Mayor Garcetti Says CBP Is Complying With Stay, Unknown Number Still Detained At LAX
Protesters are out at LAX (and across the country) for a second day calling to end the Trump administration's temporary ban on refugees and immigrants from seven Muslim-majority countries from entering the United States.
The protesters got something of a reprieve on Saturday night when Federal District Judge Ann M. Donnelly blocked a portion of Friday's executive order. However, an unknown number of individuals are still detained at LAX.
"The judge’s ruling blocked part of the president’s actions, preventing the government from deporting some arrivals who found themselves ensnared by the presidential order," reports The New York Times. "But it stopped short of letting them into the country or issuing a broader ruling on the constitutionality of Mr. Trump’s actions."

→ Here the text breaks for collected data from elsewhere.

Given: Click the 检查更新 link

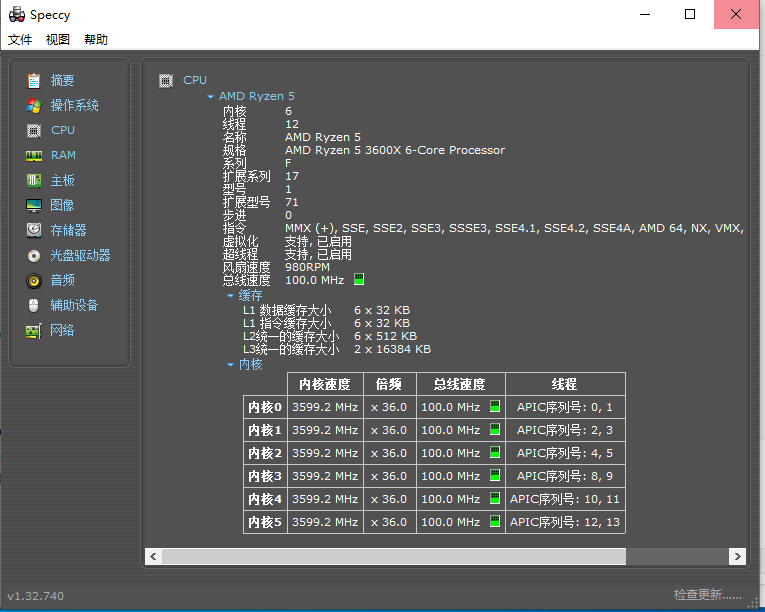Looking at the screenshot, I should (707, 595).
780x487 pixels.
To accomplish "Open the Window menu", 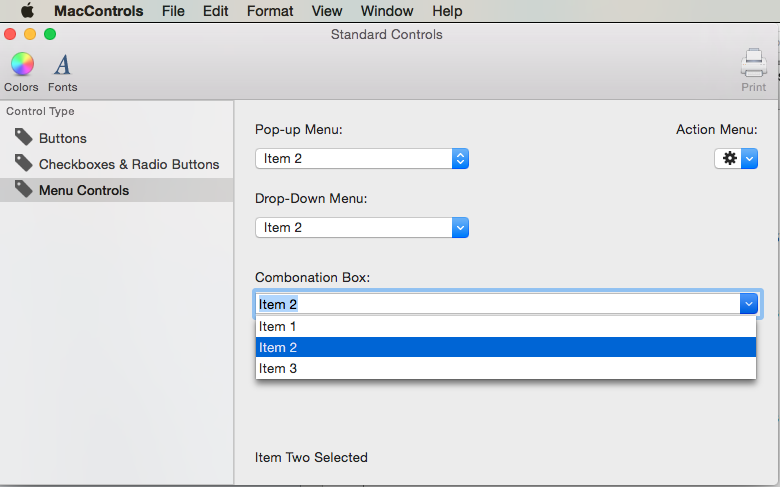I will point(387,11).
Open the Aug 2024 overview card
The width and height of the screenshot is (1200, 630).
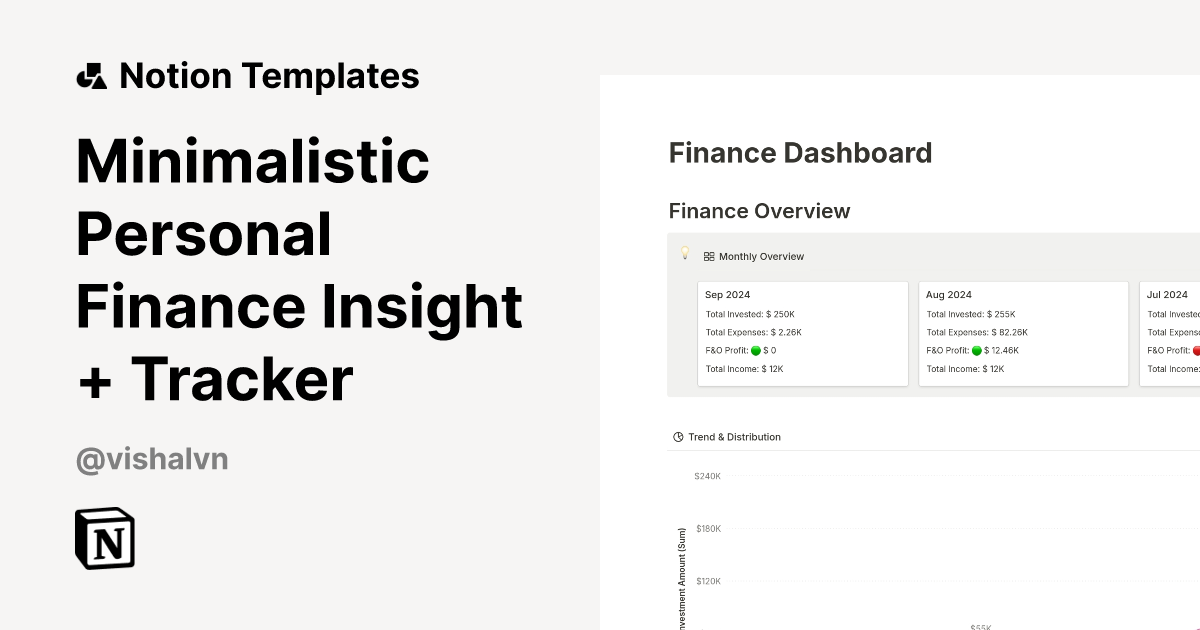click(x=1023, y=332)
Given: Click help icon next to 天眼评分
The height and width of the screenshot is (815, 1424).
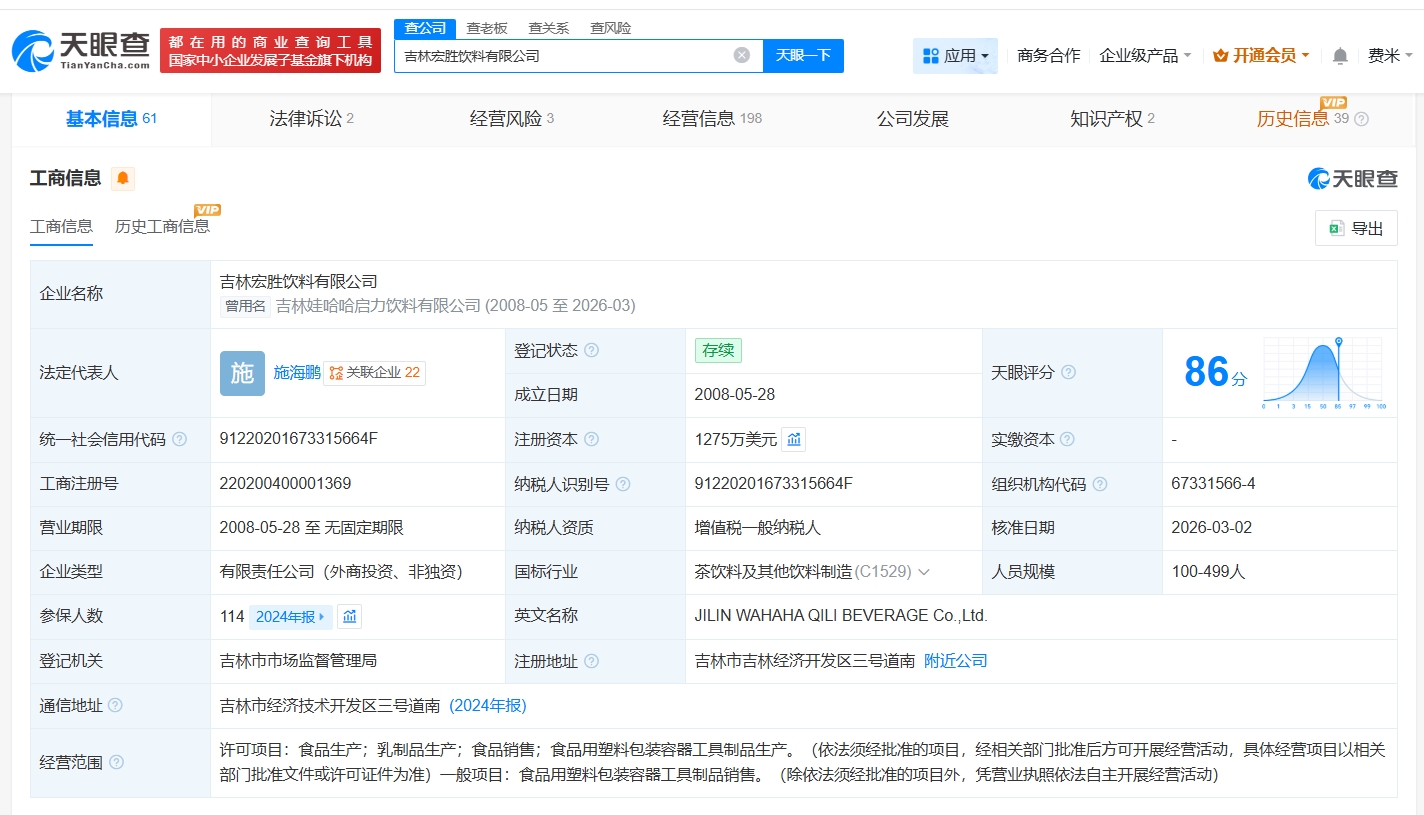Looking at the screenshot, I should tap(1068, 372).
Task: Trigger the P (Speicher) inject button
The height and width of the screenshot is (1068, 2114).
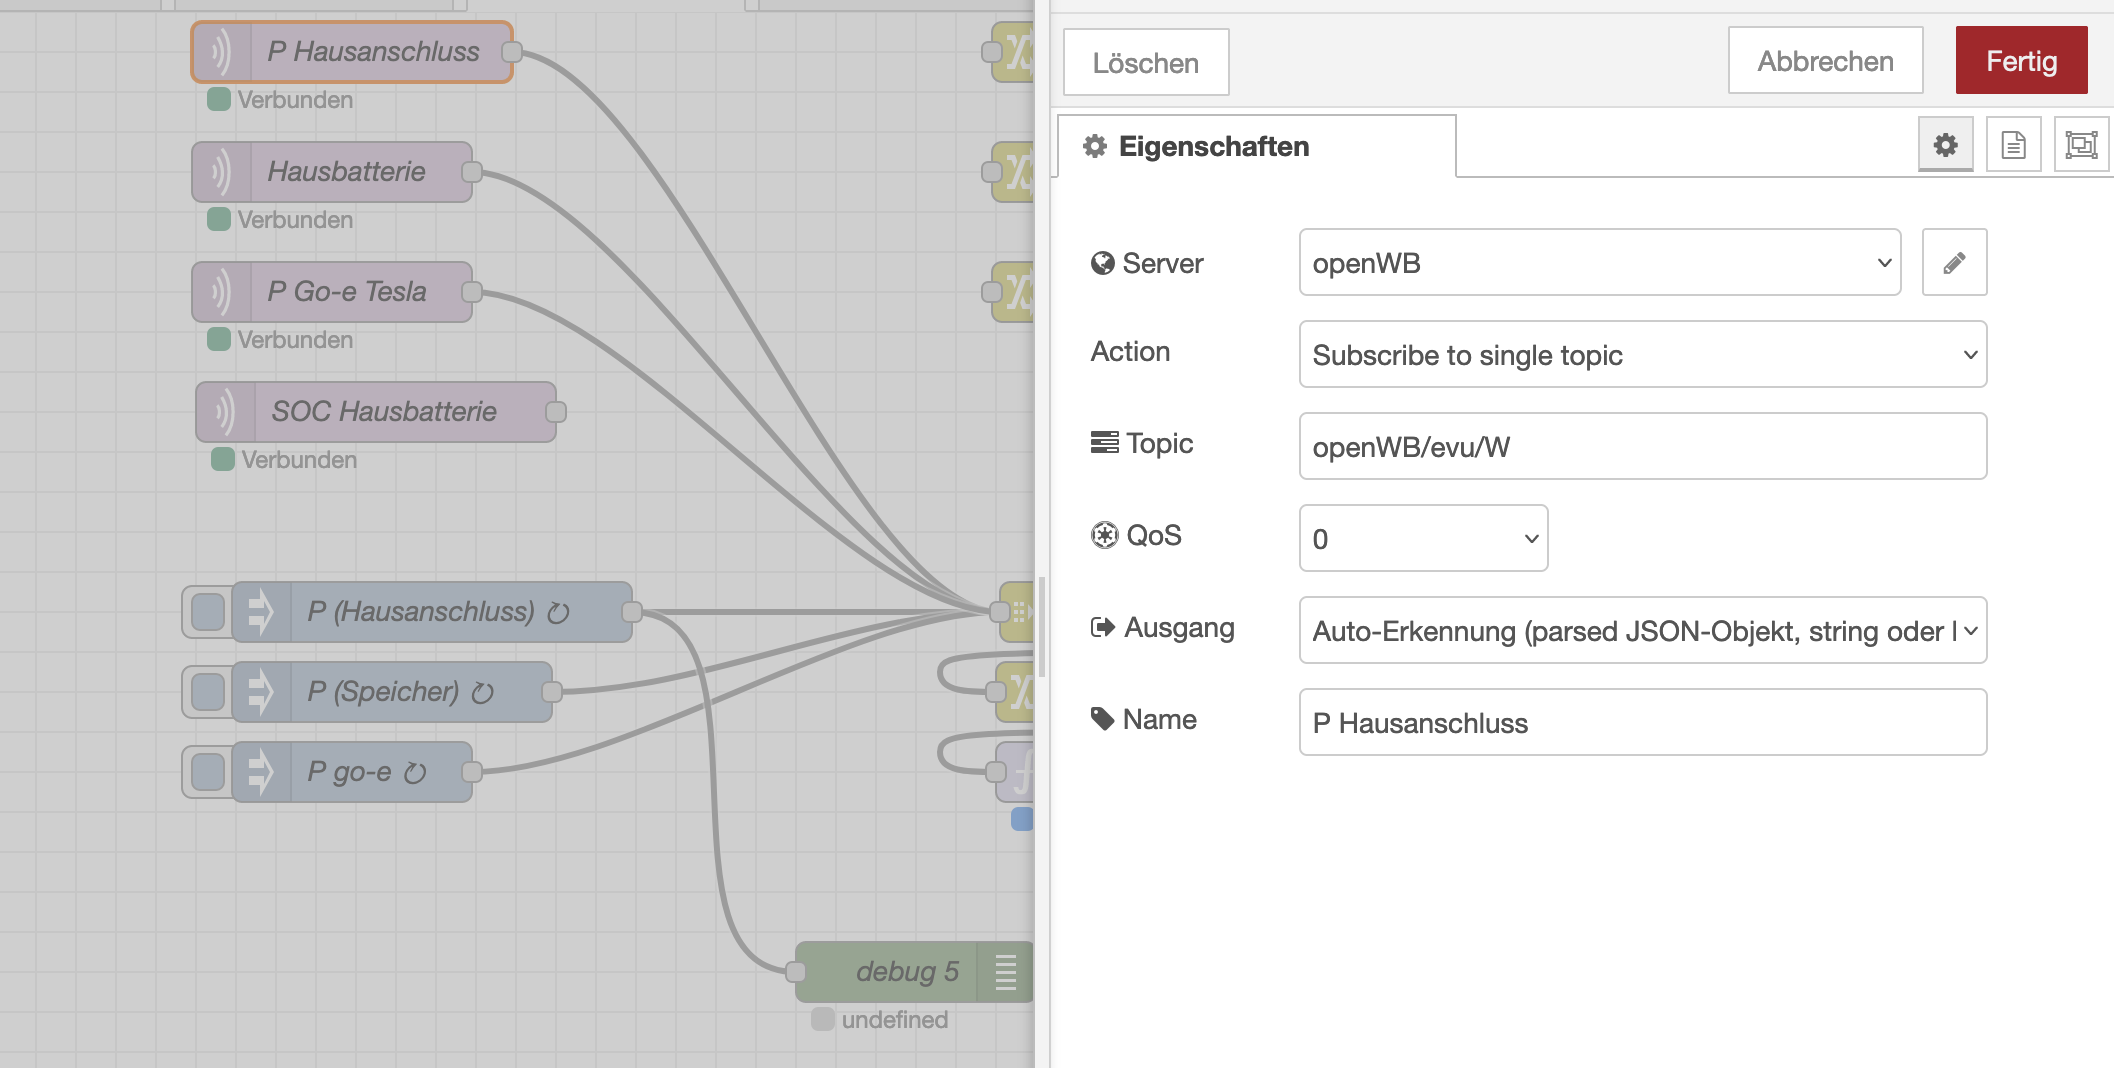Action: click(208, 692)
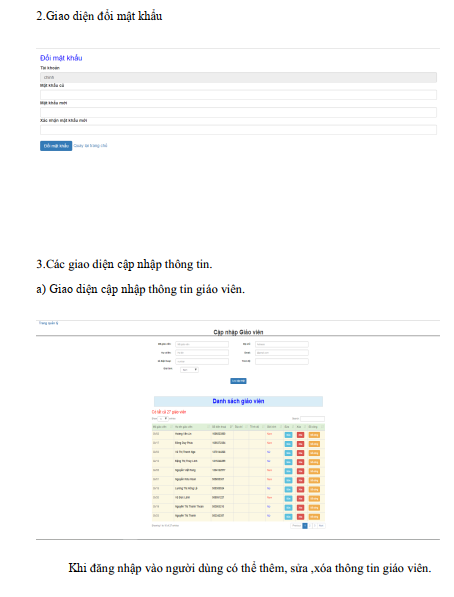Follow the Quay lại trang chủ link
Screen dimensions: 454x597
coord(90,146)
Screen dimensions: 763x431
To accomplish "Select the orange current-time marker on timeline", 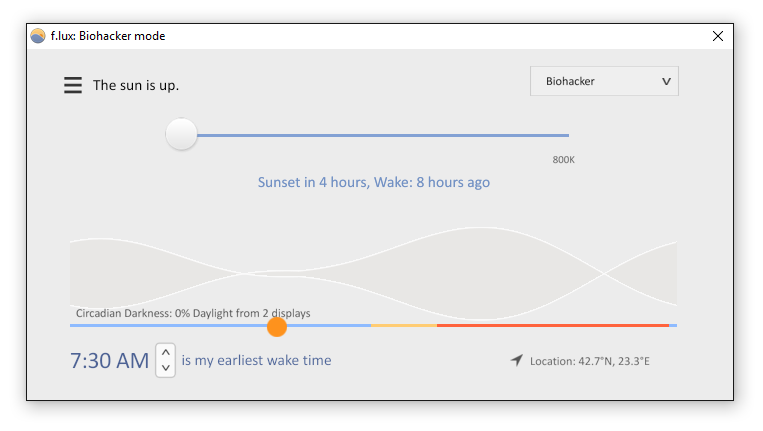I will tap(277, 326).
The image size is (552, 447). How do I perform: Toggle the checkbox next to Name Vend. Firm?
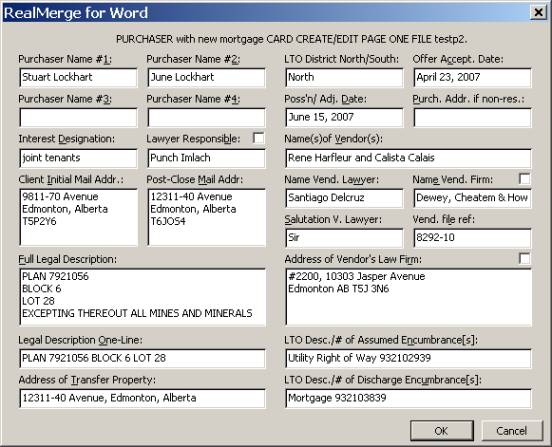click(525, 178)
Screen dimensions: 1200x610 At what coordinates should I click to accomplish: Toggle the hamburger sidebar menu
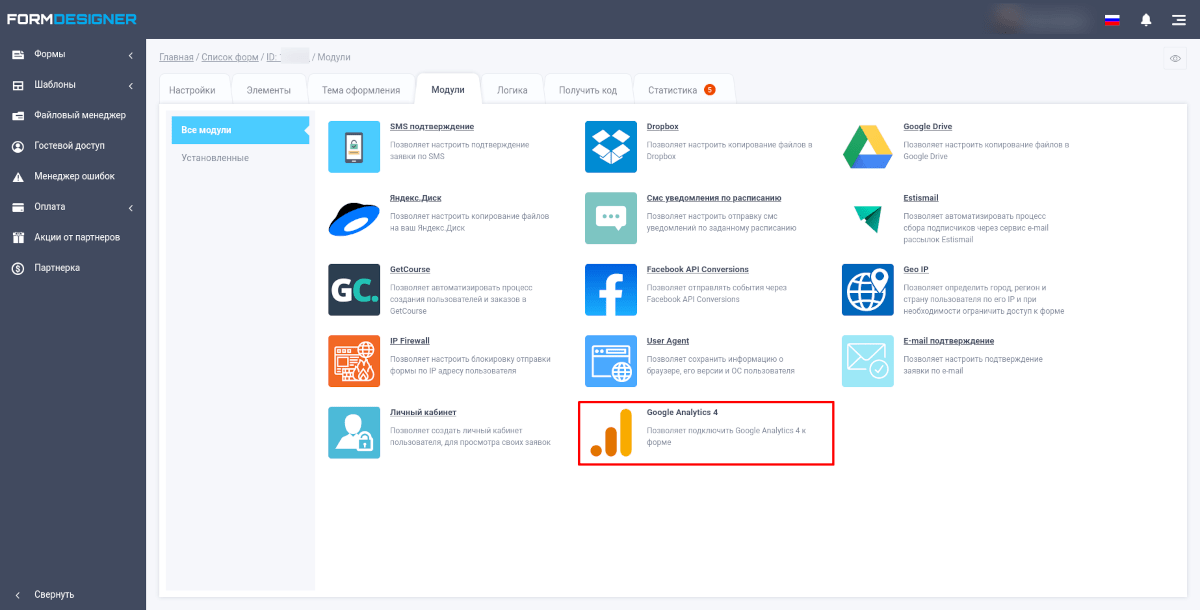coord(1178,20)
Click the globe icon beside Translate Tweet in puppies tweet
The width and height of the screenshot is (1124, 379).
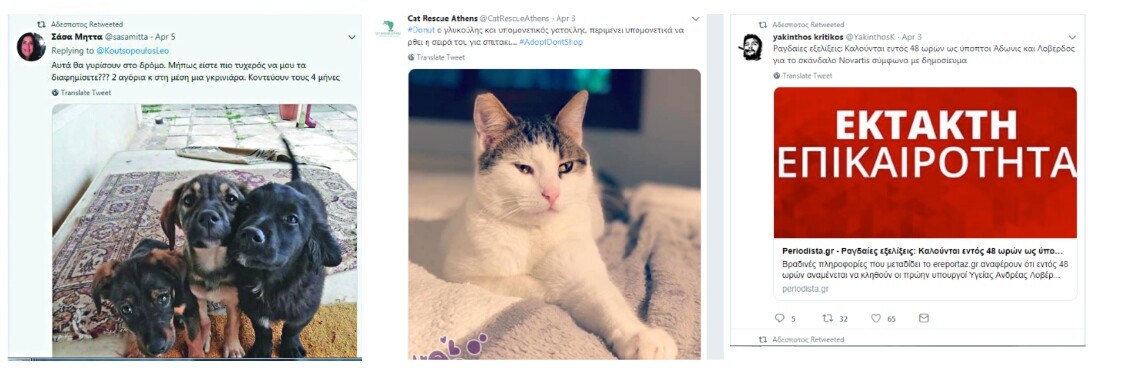pos(55,92)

On Sunday afternoon, Los Angeles Mayor Eric Garcetti held a press conference at LAX's Clinton Moore Administrative Building as a show of support.
"We embrace the democratic right of people to exercise their patriotic duty: to come and to speak up and speak out," Garcetti began in front of the Clinton A. Moore Administrative Building. "We are here today because we are all Americans. ...We are here today, also, as Angelenos - a city that maybe best embodies those American values. ...Here, in Los Angeles, which has always been a city of second chances, where we have more torture survivors, more refugees and asylum-seekers, perhaps, than anywhere in this country."
"I spent some time this morning meeting with our federal law enforcement officials from Customs and Border Patrol and the Department of Homeland Security," Garcetti later continued. "They have assured me [Judge Donnelly's ruling] is also the policy they are enacting here in Los Angeles. They are interpreting that the court's decisions that we have seen in Washington and New York and Boston apply here in Los Angeles. This is good news."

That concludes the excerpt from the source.